## Quoted passage
========================================

This lesson covers the concepts of velocity distribution, volume flow rate, and shear stress in fluid dynamics. It delves into the derivation of the ordinary differential equation from the Navier Stokes equations using certain assumptions. The lesson also discusses two problems related to thin film flow and angular flow in cylindrical coordinates. The first problem involves a Newtonian liquid flowing down the outer surface of an infinitely long cylinder, while the second problem deals with annular flow in cylindrical coordinates with the outer cylinder moving at a constant velocity. The lesson concludes with special cases where the film thickness is very small compared to the radius of the cylinder and where the inner cylinder radius is almost close to the outer cylinder radius.

- The velocity distribution and volume flow rate can be derived from the Navier Stokes equations using certain assumptions.

========================================

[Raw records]
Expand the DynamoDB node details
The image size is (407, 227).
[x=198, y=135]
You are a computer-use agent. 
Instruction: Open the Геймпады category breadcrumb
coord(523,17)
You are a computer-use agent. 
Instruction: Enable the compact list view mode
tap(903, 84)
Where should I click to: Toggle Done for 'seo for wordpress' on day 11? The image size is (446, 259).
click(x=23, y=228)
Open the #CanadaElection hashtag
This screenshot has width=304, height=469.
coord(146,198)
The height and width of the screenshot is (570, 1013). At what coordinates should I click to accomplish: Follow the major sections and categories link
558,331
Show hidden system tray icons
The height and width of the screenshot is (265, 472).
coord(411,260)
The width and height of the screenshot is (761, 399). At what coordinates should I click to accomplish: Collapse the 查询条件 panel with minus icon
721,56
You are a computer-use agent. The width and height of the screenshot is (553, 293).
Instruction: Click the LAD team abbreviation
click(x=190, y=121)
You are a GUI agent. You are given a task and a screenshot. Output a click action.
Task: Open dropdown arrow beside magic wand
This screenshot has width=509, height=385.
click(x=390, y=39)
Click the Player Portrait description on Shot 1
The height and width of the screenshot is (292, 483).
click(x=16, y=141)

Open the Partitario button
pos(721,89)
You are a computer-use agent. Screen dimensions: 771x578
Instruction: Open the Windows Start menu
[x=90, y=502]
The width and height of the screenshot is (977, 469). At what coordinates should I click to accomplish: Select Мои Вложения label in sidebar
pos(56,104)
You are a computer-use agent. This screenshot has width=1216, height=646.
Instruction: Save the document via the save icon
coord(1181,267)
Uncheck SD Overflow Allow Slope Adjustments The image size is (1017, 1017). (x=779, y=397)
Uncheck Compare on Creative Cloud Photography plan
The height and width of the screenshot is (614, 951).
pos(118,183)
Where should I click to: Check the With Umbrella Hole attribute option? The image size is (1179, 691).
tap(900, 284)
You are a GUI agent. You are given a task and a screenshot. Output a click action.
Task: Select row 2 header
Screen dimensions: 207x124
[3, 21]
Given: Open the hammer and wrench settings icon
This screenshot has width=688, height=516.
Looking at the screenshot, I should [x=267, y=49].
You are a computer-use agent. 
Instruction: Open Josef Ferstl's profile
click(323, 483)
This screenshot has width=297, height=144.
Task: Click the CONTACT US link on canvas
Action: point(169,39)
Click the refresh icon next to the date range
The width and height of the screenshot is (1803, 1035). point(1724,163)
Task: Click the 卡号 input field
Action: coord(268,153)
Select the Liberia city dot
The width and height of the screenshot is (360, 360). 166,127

========================================

## Objective
Pick up the fluid dynamics lesson summary after its final sentence and carry it forward in the same style. The listing bears no relation to the fluid dynamics lesson summary.

## Result of the task
- In the case of a Newtonian liquid flowing down an infinitely long cylinder, the circumferential direction velocity is zero and the gradient in that direction of any parameter is zero.
- In the case of annular flow in cylindrical coordinates, the flow is purely shear driven with the outer cylinder moving at a constant velocity.
- Special cases reveal that when the film thickness is very small compared to the radius of the cylinder, the volume flow rate is the same as that of a thin film in a vertical flat plate. When the inner cylinder radius is almost close to the outer cylinder radius, the flow becomes a plane Couette flow.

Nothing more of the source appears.